-- Dataset entries --

########

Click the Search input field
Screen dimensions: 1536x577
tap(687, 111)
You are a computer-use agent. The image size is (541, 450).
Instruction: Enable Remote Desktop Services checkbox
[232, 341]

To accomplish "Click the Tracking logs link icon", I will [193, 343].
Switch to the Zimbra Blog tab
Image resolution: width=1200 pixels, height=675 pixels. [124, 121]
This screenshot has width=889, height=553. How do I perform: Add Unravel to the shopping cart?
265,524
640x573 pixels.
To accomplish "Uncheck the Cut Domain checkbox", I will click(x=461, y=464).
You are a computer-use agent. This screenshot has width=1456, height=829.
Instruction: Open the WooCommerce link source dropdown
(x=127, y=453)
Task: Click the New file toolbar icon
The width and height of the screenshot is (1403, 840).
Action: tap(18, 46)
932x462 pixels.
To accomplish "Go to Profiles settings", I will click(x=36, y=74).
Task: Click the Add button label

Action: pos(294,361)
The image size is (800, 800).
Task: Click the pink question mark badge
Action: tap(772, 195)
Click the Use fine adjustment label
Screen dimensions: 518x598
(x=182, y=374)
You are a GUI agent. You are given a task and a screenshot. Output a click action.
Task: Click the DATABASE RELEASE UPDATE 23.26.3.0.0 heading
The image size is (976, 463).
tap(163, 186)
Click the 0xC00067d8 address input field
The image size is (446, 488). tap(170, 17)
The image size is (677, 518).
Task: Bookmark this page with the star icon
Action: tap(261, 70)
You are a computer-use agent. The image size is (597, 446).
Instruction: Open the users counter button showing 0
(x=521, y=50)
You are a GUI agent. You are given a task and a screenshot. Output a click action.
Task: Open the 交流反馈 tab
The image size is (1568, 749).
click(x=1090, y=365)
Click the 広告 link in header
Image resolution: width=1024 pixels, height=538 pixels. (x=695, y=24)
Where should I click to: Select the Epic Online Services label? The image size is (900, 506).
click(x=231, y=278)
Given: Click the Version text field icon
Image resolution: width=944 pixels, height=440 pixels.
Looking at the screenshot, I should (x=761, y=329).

########

-- Exercise brief --
Could you arrange the dataset entries from the line holding "Where should I" through the last line as a two-column CSV with the headers input and output? Give one row for each input and its answer, put each field in double quotes, and turn any line breaks into spaces.

-- Written answer --
input,output
"Where should I click to: Select the Epic Online Services label? The image size is (900, 506).","click(x=231, y=278)"
"Given: Click the Version text field icon Image resolution: width=944 pixels, height=440 pixels.","Looking at the screenshot, I should (x=761, y=329)."